A feature may move from preview to stable when:

  • normal users can operate it successfully,
  • documentation is adequate,
  • known limitations are documented,
  • outputs have been checked against expected behavior,
  • support burden is acceptable,
  • the feature is not materially unresolved scientifically or operationally.

Any State to Deprecated

A feature should be deprecated when:

  • a better workflow replaces it,
  • results are known to be misleading,
  • the backend is no longer supportable,
  • the model assumptions are no longer defensible,
  • maintenance cost exceeds value.

Publication and Citation Expectations

Users publishing with WEPPcloud outputs should report enough information to make their work interpretable and reproducible.

Where practical, publications should identify:

  • WEPPcloud feature/config used,
  • maturity state at time of use,
  • model/version/provenance information,
  • parameterization assumptions,
  • input datasets,
  • known limitations relevant to the study area,
  • whether the feature was preview, experimental, or stable.

Preview or experimental features should be cited and caveated as such.

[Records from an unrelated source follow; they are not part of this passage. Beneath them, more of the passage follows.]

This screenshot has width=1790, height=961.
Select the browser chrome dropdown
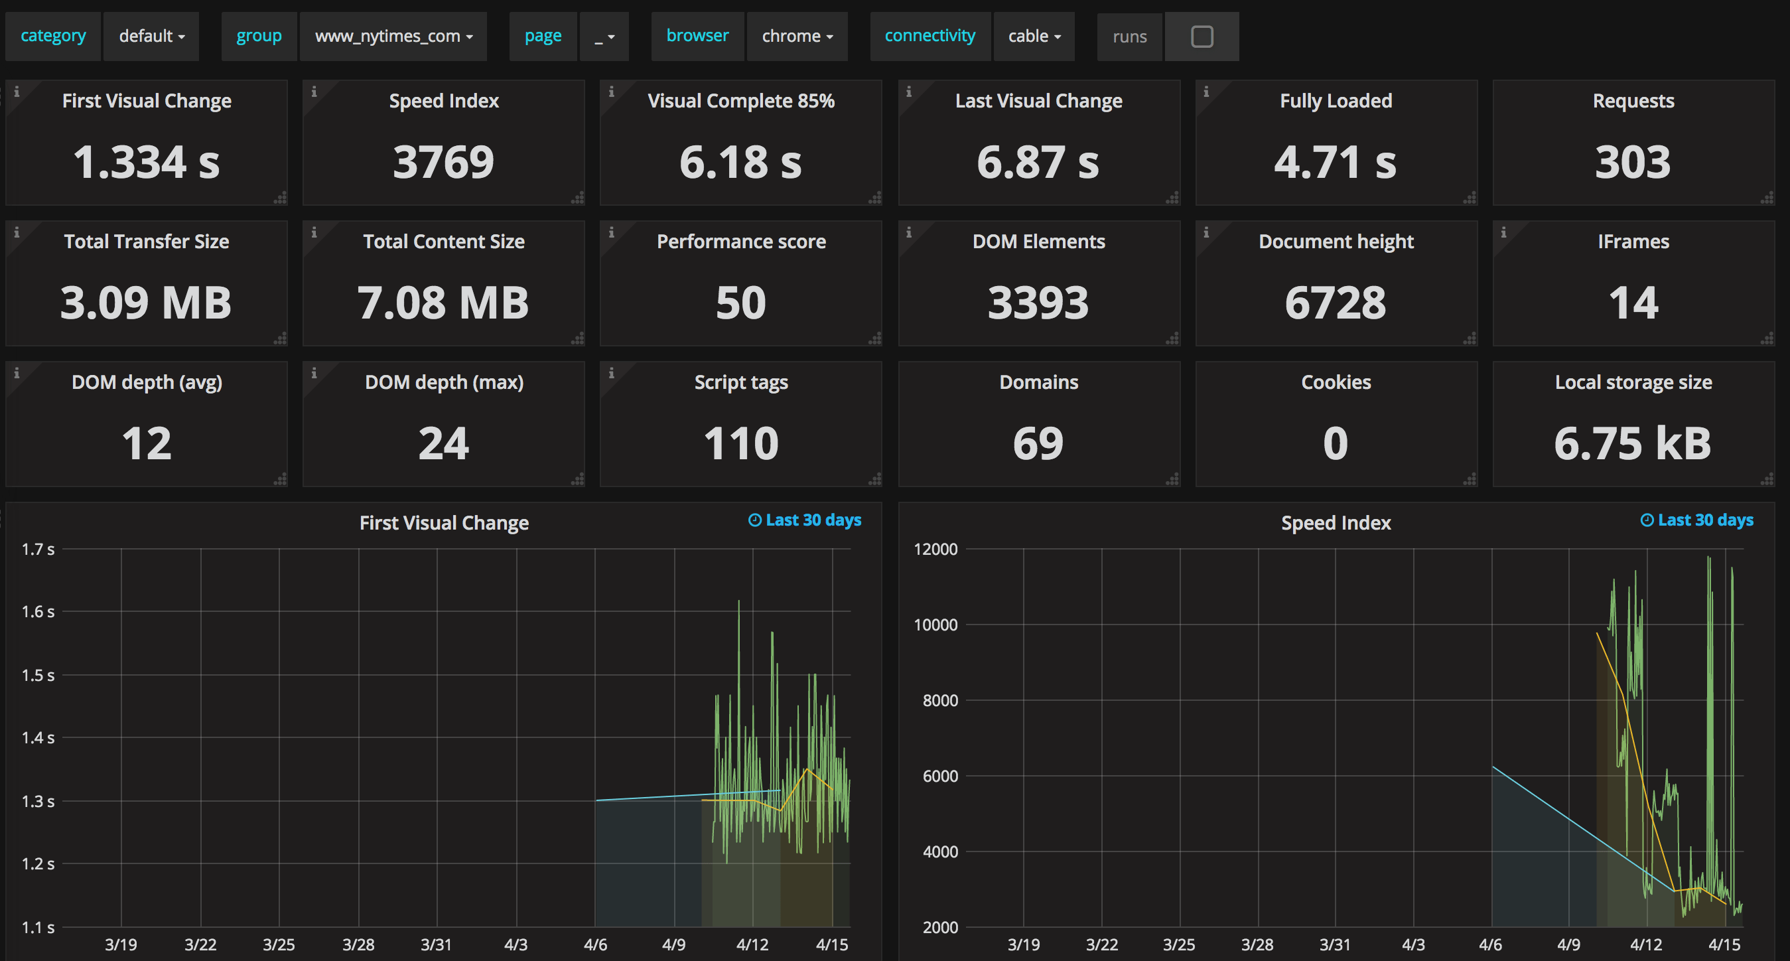[794, 36]
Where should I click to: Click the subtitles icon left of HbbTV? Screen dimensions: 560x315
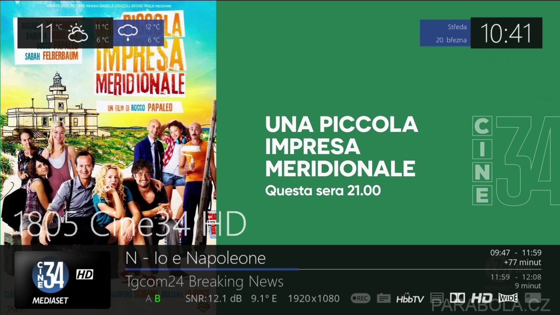[x=383, y=298]
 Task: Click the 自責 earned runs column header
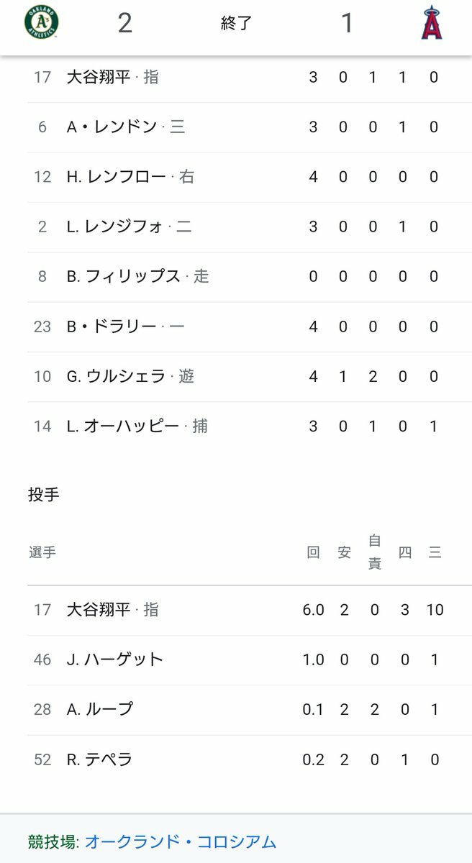click(x=374, y=552)
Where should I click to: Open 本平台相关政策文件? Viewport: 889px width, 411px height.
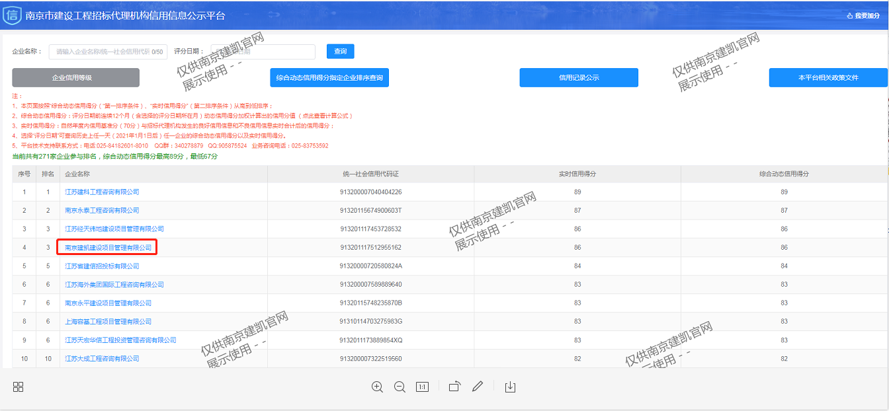[x=828, y=77]
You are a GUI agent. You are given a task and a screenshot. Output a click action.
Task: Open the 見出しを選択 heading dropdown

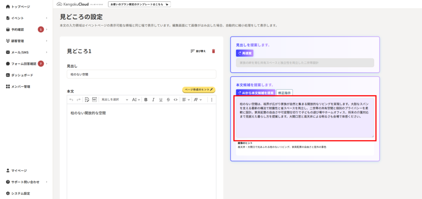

WEPPcloud may restrict access to internal or publication-embargoed features before use. Once results are independently generated, the project should generally rely on scholarly norms, citation expectations, documentation, and future access decisions rather than attempting to control publication.

When substantial development, interpretation, troubleshooting, or model-design support is provided by WEPPcloud developers or project scientists, authorship or acknowledgment should be discussed early.

Resource and Operations Expectations

WEPPcloud is shared infrastructure.

The project may impose operational limits to preserve reliability, including:

  • storage cleanup,
  • project retention rules,
  • quotas,
  • archival policies,
  • compute limits,
  • role-gated expensive workflows,
  • temporary disabling of unstable services.

Operational restrictions should be documented separately from scientific maturity.

Practical Examples

Scenario orchestration

A workflow that efficiently manages multiple model scenarios may be classified as preview or stable if it is needed for normal funded work and does not itself make a new scientific claim.

Contrast analysis

A workflow that produces interpretive comparisons or treatment-prioritization outputs may warrant preview, experimental, or internal status depending on validation, documentation, and publication-priority concerns.

Model-fitting workflow

A fitting/calibration feature may be experimental if implementation, interpretation, or performance is unresolved. It may be preview when broader testing is appropriate but publication-scale use still requires caveats.

Known regional limitation

If a model parameterization performs poorly or unpredictably in a region or vegetation/soil domain, the issue should be documented as a domain limitation. The correct response may be warning text, maturity downgrade, targeted validation, or deprecation of a configuration for that domain.

Policy Maintenance

This policy should be updated when the project’s release process changes.

Small wording improvements may be made through normal commits.

Substantive policy changes should be framed as proposals and discussed with relevant project stakeholders for technical review before adoption.

Substantive adopted changes should be recorded in an ADR with authority path, rationale, and review date.

This policy must be interpreted consistent with the AI authority doctrine; conflicting clauses are non-operative until reconciled.

Summary

WEPPcloud feature release should be governed by explicit maturity status, documented restrictions, time-limited priority windows, and auditable decisions.

The registry defines what the system currently enforces.

ADRs and related project records explain why those decisions were made.